►

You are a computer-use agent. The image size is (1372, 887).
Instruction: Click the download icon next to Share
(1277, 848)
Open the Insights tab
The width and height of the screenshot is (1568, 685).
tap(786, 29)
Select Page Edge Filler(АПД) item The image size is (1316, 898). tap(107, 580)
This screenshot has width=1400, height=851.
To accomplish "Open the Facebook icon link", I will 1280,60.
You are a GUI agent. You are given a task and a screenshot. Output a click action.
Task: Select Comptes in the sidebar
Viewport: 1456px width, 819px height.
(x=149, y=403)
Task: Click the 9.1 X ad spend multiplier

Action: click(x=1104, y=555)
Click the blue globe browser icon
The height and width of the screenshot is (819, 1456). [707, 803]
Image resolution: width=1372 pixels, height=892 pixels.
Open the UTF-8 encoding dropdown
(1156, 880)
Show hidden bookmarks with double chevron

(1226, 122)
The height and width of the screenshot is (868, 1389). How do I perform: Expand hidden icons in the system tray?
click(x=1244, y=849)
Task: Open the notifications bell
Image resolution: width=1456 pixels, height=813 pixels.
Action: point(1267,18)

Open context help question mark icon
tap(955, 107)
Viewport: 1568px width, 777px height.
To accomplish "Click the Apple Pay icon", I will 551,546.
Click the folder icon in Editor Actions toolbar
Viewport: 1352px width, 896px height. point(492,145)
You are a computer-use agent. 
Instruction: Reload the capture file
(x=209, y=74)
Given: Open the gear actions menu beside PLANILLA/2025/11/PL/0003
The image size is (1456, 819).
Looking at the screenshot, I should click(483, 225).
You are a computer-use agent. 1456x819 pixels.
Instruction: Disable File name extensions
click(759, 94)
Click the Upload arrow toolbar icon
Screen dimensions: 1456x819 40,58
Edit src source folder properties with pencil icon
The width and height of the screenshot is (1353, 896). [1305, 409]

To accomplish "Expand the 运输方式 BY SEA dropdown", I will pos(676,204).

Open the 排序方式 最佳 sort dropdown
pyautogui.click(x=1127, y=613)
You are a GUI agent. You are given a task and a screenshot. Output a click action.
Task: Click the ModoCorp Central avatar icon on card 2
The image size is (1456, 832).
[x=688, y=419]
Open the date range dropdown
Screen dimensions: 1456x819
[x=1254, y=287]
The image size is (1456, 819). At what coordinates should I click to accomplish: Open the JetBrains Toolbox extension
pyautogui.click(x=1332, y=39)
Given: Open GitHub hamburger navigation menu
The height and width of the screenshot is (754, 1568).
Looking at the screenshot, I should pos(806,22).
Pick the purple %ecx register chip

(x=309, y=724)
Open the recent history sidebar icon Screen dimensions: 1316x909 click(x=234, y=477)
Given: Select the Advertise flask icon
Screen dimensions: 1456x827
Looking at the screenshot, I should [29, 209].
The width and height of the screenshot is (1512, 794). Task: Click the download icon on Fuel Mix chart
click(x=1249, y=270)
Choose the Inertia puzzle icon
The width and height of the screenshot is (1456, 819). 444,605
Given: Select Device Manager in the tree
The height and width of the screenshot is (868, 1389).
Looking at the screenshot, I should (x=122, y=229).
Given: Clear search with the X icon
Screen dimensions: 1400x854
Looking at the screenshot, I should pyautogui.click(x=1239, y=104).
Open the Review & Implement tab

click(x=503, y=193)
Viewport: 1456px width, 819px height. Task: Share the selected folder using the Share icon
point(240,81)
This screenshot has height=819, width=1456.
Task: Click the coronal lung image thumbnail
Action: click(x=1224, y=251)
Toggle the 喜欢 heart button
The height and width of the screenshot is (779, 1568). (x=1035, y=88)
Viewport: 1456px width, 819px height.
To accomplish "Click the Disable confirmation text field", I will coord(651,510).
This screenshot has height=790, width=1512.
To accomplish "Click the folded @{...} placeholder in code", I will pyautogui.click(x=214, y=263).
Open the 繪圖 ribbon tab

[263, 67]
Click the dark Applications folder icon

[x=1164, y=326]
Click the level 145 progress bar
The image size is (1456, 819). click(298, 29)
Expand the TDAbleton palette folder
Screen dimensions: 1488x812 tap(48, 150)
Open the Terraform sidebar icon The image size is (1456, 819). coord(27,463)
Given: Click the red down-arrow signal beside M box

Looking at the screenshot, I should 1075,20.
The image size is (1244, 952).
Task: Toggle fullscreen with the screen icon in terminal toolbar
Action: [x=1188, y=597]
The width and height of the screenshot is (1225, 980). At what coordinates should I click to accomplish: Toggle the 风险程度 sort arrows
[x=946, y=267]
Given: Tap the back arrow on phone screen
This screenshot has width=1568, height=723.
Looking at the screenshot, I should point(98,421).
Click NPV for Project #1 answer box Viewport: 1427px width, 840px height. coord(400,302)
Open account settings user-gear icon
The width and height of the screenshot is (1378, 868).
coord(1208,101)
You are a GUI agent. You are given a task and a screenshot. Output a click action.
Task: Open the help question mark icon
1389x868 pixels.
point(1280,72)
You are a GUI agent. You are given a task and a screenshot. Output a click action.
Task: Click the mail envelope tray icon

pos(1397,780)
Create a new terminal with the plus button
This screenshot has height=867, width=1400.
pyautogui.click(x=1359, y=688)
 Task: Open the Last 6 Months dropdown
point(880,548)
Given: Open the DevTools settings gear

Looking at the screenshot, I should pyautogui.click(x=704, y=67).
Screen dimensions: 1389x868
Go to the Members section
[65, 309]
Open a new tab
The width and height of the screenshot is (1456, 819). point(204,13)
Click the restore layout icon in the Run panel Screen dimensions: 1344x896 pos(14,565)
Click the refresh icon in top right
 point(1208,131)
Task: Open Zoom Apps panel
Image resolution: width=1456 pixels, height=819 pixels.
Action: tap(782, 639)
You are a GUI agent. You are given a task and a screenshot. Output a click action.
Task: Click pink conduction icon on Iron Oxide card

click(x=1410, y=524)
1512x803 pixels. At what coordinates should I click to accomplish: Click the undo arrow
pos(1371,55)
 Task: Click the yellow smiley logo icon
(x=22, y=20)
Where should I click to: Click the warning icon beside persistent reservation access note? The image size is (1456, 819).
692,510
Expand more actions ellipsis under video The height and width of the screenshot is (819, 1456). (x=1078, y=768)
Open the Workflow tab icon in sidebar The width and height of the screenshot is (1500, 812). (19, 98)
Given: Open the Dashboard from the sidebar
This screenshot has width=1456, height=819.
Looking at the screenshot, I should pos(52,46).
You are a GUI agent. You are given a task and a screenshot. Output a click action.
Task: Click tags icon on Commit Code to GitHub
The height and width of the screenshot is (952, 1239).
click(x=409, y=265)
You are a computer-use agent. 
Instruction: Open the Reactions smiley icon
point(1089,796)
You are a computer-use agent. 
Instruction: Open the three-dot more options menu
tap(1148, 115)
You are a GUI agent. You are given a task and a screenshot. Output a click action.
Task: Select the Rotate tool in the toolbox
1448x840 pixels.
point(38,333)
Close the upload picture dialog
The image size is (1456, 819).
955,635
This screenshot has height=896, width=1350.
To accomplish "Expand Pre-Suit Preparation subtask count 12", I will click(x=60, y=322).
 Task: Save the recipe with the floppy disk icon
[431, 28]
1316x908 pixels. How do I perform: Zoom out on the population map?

◄

## ASSIGNMENT
Print out every record, character for character.

## EXERCISE RESULT
You are a computer-use agent. The image size is (1372, 887).
Instruction: Click the download icon next to Share
(1277, 848)
Open the Insights tab
The width and height of the screenshot is (1568, 685).
tap(786, 29)
Select Page Edge Filler(АПД) item The image size is (1316, 898). tap(107, 580)
This screenshot has width=1400, height=851.
To accomplish "Open the Facebook icon link", I will 1280,60.
You are a GUI agent. You are given a task and a screenshot. Output a click action.
Task: Select Comptes in the sidebar
Viewport: 1456px width, 819px height.
(x=149, y=403)
Task: Click the 9.1 X ad spend multiplier

Action: click(x=1104, y=555)
Click the blue globe browser icon
The height and width of the screenshot is (819, 1456). [707, 803]
Image resolution: width=1372 pixels, height=892 pixels.
Open the UTF-8 encoding dropdown
(1156, 880)
Show hidden bookmarks with double chevron

(1226, 122)
The height and width of the screenshot is (868, 1389). How do I perform: Expand hidden icons in the system tray?
click(x=1244, y=849)
Task: Open the notifications bell
Image resolution: width=1456 pixels, height=813 pixels.
Action: point(1267,18)

Open context help question mark icon
tap(955, 107)
Viewport: 1568px width, 777px height.
To accomplish "Click the Apple Pay icon", I will 551,546.
Click the folder icon in Editor Actions toolbar
Viewport: 1352px width, 896px height. point(492,145)
You are a computer-use agent. 
Instruction: Reload the capture file
(x=209, y=74)
Given: Open the gear actions menu beside PLANILLA/2025/11/PL/0003
The image size is (1456, 819).
Looking at the screenshot, I should click(483, 225).
You are a computer-use agent. 1456x819 pixels.
Instruction: Disable File name extensions
click(759, 94)
Click the Upload arrow toolbar icon
Screen dimensions: 1456x819 40,58
Edit src source folder properties with pencil icon
The width and height of the screenshot is (1353, 896). [1305, 409]

To accomplish "Expand the 运输方式 BY SEA dropdown", I will pos(676,204).

Open the 排序方式 最佳 sort dropdown
pyautogui.click(x=1127, y=613)
You are a GUI agent. You are given a task and a screenshot. Output a click action.
Task: Click the ModoCorp Central avatar icon on card 2
The image size is (1456, 832).
[x=688, y=419]
Open the date range dropdown
Screen dimensions: 1456x819
[x=1254, y=287]
The image size is (1456, 819). At what coordinates should I click to accomplish: Open the JetBrains Toolbox extension
pyautogui.click(x=1332, y=39)
Given: Open GitHub hamburger navigation menu
The height and width of the screenshot is (754, 1568).
Looking at the screenshot, I should pos(806,22).
Pick the purple %ecx register chip

(x=309, y=724)
Open the recent history sidebar icon Screen dimensions: 1316x909 click(x=234, y=477)
Given: Select the Advertise flask icon
Screen dimensions: 1456x827
Looking at the screenshot, I should [29, 209].
The width and height of the screenshot is (1512, 794). Task: Click the download icon on Fuel Mix chart
click(x=1249, y=270)
Choose the Inertia puzzle icon
The width and height of the screenshot is (1456, 819). 444,605
Given: Select Device Manager in the tree
The height and width of the screenshot is (868, 1389).
Looking at the screenshot, I should (x=122, y=229).
Given: Clear search with the X icon
Screen dimensions: 1400x854
Looking at the screenshot, I should pyautogui.click(x=1239, y=104).
Open the Review & Implement tab

click(x=503, y=193)
Viewport: 1456px width, 819px height. Task: Share the selected folder using the Share icon
point(240,81)
This screenshot has height=819, width=1456.
Task: Click the coronal lung image thumbnail
Action: click(x=1224, y=251)
Toggle the 喜欢 heart button
The height and width of the screenshot is (779, 1568). (x=1035, y=88)
Viewport: 1456px width, 819px height.
To accomplish "Click the Disable confirmation text field", I will coord(651,510).
This screenshot has height=790, width=1512.
To accomplish "Click the folded @{...} placeholder in code", I will pyautogui.click(x=214, y=263).
Open the 繪圖 ribbon tab

[263, 67]
Click the dark Applications folder icon

[x=1164, y=326]
Click the level 145 progress bar
The image size is (1456, 819). click(298, 29)
Expand the TDAbleton palette folder
Screen dimensions: 1488x812 tap(48, 150)
Open the Terraform sidebar icon The image size is (1456, 819). coord(27,463)
Given: Click the red down-arrow signal beside M box

Looking at the screenshot, I should 1075,20.
The image size is (1244, 952).
Task: Toggle fullscreen with the screen icon in terminal toolbar
Action: [x=1188, y=597]
The width and height of the screenshot is (1225, 980). At what coordinates should I click to accomplish: Toggle the 风险程度 sort arrows
[x=946, y=267]
Given: Tap the back arrow on phone screen
This screenshot has width=1568, height=723.
Looking at the screenshot, I should point(98,421).
Click NPV for Project #1 answer box Viewport: 1427px width, 840px height. coord(400,302)
Open account settings user-gear icon
The width and height of the screenshot is (1378, 868).
coord(1208,101)
You are a GUI agent. You are given a task and a screenshot. Output a click action.
Task: Open the help question mark icon
1389x868 pixels.
point(1280,72)
You are a GUI agent. You are given a task and a screenshot. Output a click action.
Task: Click the mail envelope tray icon

pos(1397,780)
Create a new terminal with the plus button
This screenshot has height=867, width=1400.
pyautogui.click(x=1359, y=688)
 Task: Open the Last 6 Months dropdown
point(880,548)
Given: Open the DevTools settings gear

Looking at the screenshot, I should pyautogui.click(x=704, y=67).
Screen dimensions: 1389x868
Go to the Members section
[65, 309]
Open a new tab
The width and height of the screenshot is (1456, 819). point(204,13)
Click the restore layout icon in the Run panel Screen dimensions: 1344x896 pos(14,565)
Click the refresh icon in top right
 point(1208,131)
Task: Open Zoom Apps panel
Image resolution: width=1456 pixels, height=819 pixels.
Action: tap(782, 639)
You are a GUI agent. You are given a task and a screenshot. Output a click action.
Task: Click pink conduction icon on Iron Oxide card

click(x=1410, y=524)
1512x803 pixels. At what coordinates should I click to accomplish: Click the undo arrow
pos(1371,55)
 Task: Click the yellow smiley logo icon
(x=22, y=20)
Where should I click to: Click the warning icon beside persistent reservation access note? The image size is (1456, 819).
692,510
Expand more actions ellipsis under video The height and width of the screenshot is (819, 1456). (x=1078, y=768)
Open the Workflow tab icon in sidebar The width and height of the screenshot is (1500, 812). (19, 98)
Given: Open the Dashboard from the sidebar
This screenshot has width=1456, height=819.
Looking at the screenshot, I should pos(52,46).
You are a GUI agent. You are given a task and a screenshot. Output a click action.
Task: Click tags icon on Commit Code to GitHub
The height and width of the screenshot is (952, 1239).
click(x=409, y=265)
You are a computer-use agent. 
Instruction: Open the Reactions smiley icon
point(1089,796)
You are a computer-use agent. 
Instruction: Open the three-dot more options menu
tap(1148, 115)
You are a GUI agent. You are given a task and a screenshot. Output a click action.
Task: Select the Rotate tool in the toolbox
1448x840 pixels.
point(38,333)
Close the upload picture dialog
The image size is (1456, 819).
955,635
This screenshot has height=896, width=1350.
To accomplish "Expand Pre-Suit Preparation subtask count 12", I will click(x=60, y=322).
 Task: Save the recipe with the floppy disk icon
[431, 28]
1316x908 pixels. How do I perform: Zoom out on the population map?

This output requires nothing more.